O outro crime de peculato atribuído ao ex-presidente da Câmara dos Deputados refere-se ao uso da empresa Idéia Fatos e Textos (IFT), do jornalista Luiz Costa Pinto — que era o assessor de imprensa de João Paulo Cunha — a fim de obter vantagens financeiras com o desvio de recursos públicos. O ministro Joaquim Barbosa acolheu a denúncia e a sustentação final do Ministério Público de que houve um desvio de R$ 252 mil em recursos públicos, dos quais João Paulo tinha a posse como presidente da Câmara, em proveito dos também réus Marcos Valério, Ramon Hollerbach e Cristiano Mello Paz.
Voto do revisor
O ministro Ricardo Lewandowski, revisor da ação penal, votou na última quinta-feira pela absolvição do deputado federal João Paulo Cunha (PT-SP) de todos os crimes em que foi enquadrado pelo procurador-geral da República, e pelos quais foi condenado no voto do ministro-relator, Joaquim Barbosa: corrupção passiva, peculato (duas vezes) e lavagem de dinheiro.

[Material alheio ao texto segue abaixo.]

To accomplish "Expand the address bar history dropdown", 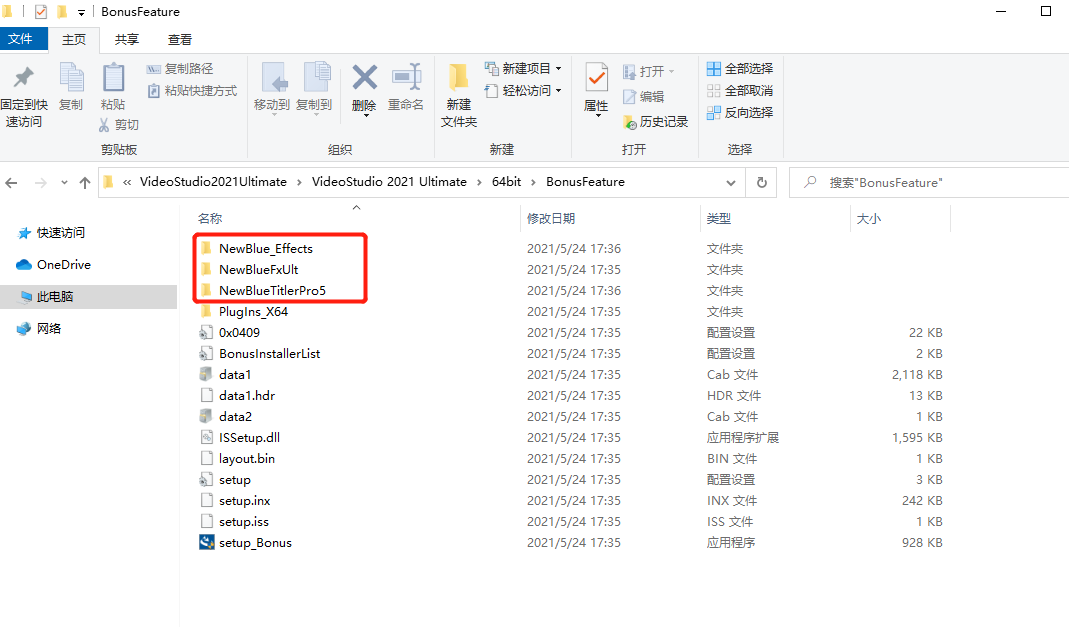I will click(731, 183).
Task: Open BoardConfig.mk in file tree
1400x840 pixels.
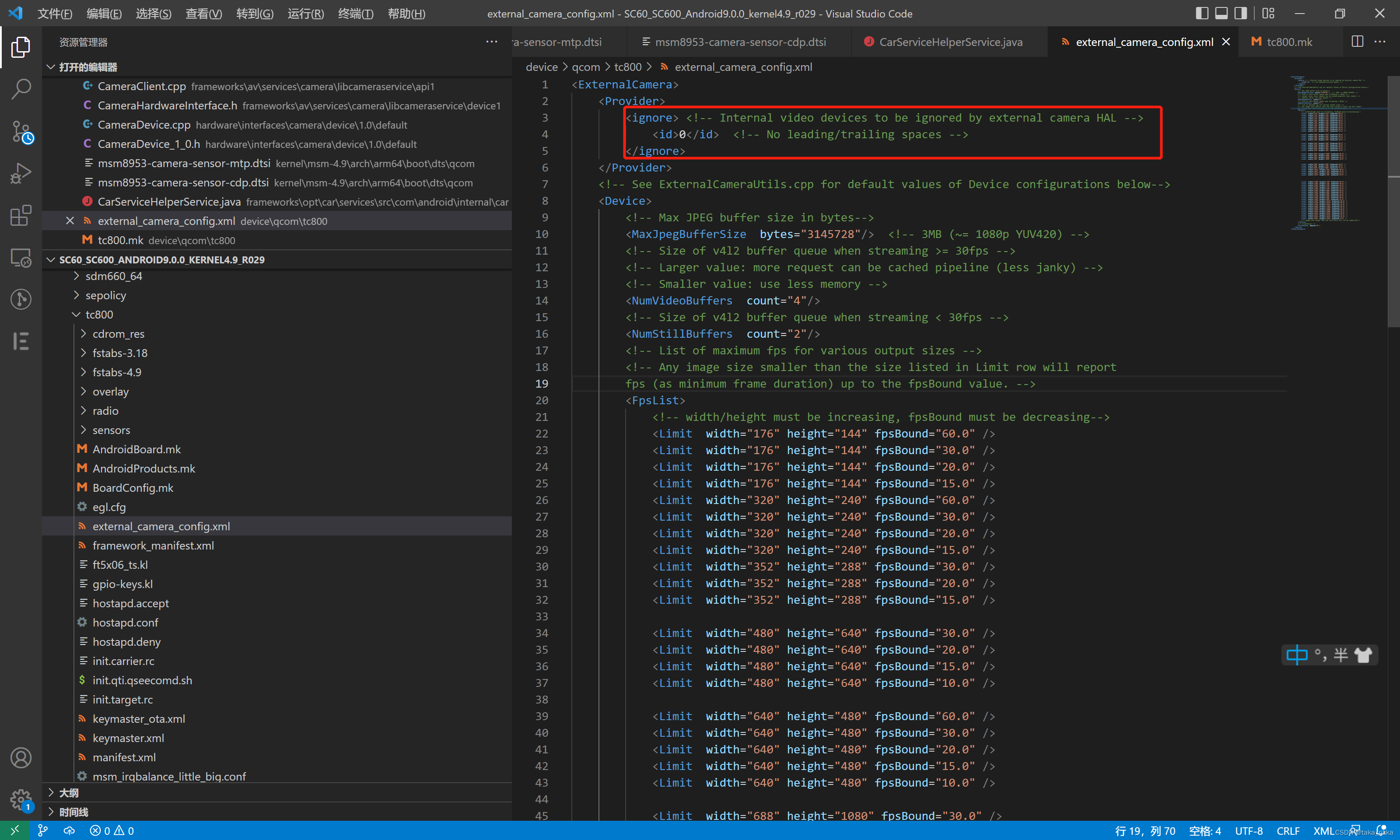Action: click(x=133, y=487)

Lewandowski divergiu totalmente do voto inicial do ministro-relator Joaquim Barbosa, favorável à condenação do réu por corrupção passiva. E também desqualificou a condenação do ex-presidente da Câmara dos Deputados, sob o argumento de que os fatos não ficaram devidamente comprovados.
Na primeira acusação, o parlamentar, depois de contratar a SMP&B para prestar serviços à Câmara, no valor de R$ 10.745.902, assinou cerca de 50 autorizações para subcontratações, o que teria resultado na terceirização de 99,9% do contrato, embora houvesse cláusula dispondo que a contratada poderia subcontratar outras empresas, “desde que mantida a preponderância da atuação da contratada na execução do objeto”.
O revisor também absolveu Cunha da acusação do segundo crime de peculato, que consistiria na contratação da agência IFT, de seu próprio assessor de imprensa, para prestar serviços à Câmara, e que não teriam sido prestados, beneficiando-se de dinheiro público do qual era gestor. Lewandowski também absolveu, consequentemente — nesta parte do julgamento — os réus Marcos Valério e seus sócios dos crimes de corrupção passiva e de lavagem de dinheiro.
O ministro-revisor — nesta etapa do julgamento — só acompanhou o relator na condenação do ex-diretor de Marketing do Banco do Brasil, Henrique Pizzolato, por crimes de corrupção passiva, de peculato (duas vezes) e de lavagem de dinheiro.
O segundo ministro a votar no mérito da ação penal em julgamento, também somou o seu voto ao do relator pela condenação dos réus Marcos Valério e de seus principais sócios na empresa DNA, Cristiano Hollerbach e Cristiano de Mello Paz, pelos crimes de corrupção ativa e peculato (neste caso, como coautores).
Quanto à acusação de corrupção passiva, segundo Lewandowski, ficou comprovado nos autos ter Pizzolato recebido, em 15 de janeiro de 2004, a quantia de R$ 326.660,67, à guisa de “comissão”, por “serviços prestados” à empresa DNA, dos também réus Marcos Valério e seus sócios Cristiano Hollerbach e Cristiano de Mello Paz (corruptores ativos).
Ainda de acordo com o ministro-revisor, apesar de Pizzolato ter negado o recebimento de quantia superior a R$ 326 mil acondicionada num envelope pardo, os depoimentos demonstraram não resistir a uma análise mais detida a explicação de que o réu fez apenas um favor a Marcos Valério — e à agência DNA — ao receber de Belo Horizonte um envelope fechado para ser entregue a “uma pessoa do PT”. Esta pessoa, conforme Lewandowski, não foi jamais identificada.